Yang’s demeanor in interviews is key to understanding his appeal. Although he does not have the fire typically associated with political outsiders or the sweeping rhetoric of a Barack Obama. When I listen to Yang, the quality I discern the most is a quiet earnestness. He has a geniune belief that he will find people willing to hear his ideas in good faith on venues as far apart politically as the Fox News Channel or the popular “dirtbag left” podcast Chapo Trap House. He maintains this demeanor when questioned on the viability of his signature “Freedom Dividend” (a universal basic income of $1,000 per month for every American), or even when aggressively interrogated on why his campaign has generated (seemingly) ironic support among online white nationalists (he clearly disavows such “support” while expressing a desire to build a more stable society that avoids political radicalization).

One of the central aspects of Donald Trump’s political outsider appeal is that, while all politicians are media trained, he speaks the language of non political media. He brought the language and mannerisms of reality television and pro wrestling to a debate stage, where the likes of Jeb Bush and Marco Rubio had no idea how to respond. Yang also speaks the language of non-political media, but his is that of the podcast that takes your mind off of your commute to work in the morning. He comes off as educating, rather than selling you something, even though he is. In an environment where brash charisma is increasingly being shown for the joke and fraud that it is, he is the ideal antidote.

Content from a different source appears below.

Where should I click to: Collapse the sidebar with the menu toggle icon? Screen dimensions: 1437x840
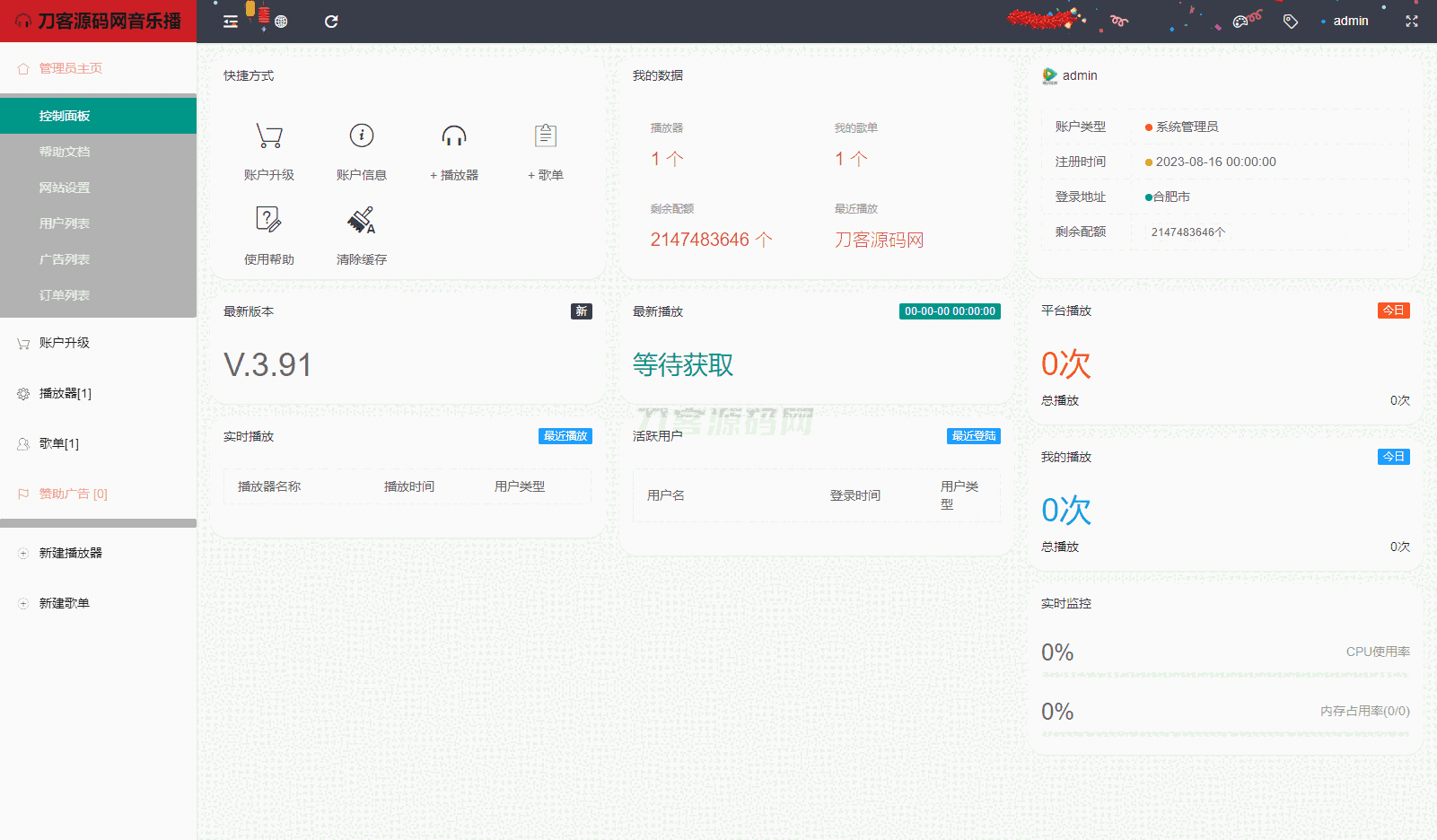[x=231, y=22]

Andrew Yang’s ant-charismatic charisma may never come close to catching on in the way that Trumpism, or even Obamaism, did. It may, ultimately, be too quiet and cerebral. But it has already given Yang more staying power than anyone could have predicted; already candidates with greater political pedigrees than he have dropped out of the race, such as Eric Swalwell, or are rumored to be doing so soon, such as John Hickenlooper. If he can continue to hang around in the Presidential race, he may not break five percent of the voters in Iowa or New Hampshire, but he may provide a template for a future outsider politician to deliver the change the country needs: interest in substance without seeming staidly bureaucratic, energy without bombast. A belief that ideas can transcend political divides, but without a naive faith that bipartisanship will come easy (which Obama himself has admitted was a fault of his early administration). I may not vote for Andrew Yang when the California primary comes around, but I do wish his campaign every success. We may not realize yet how much we need it.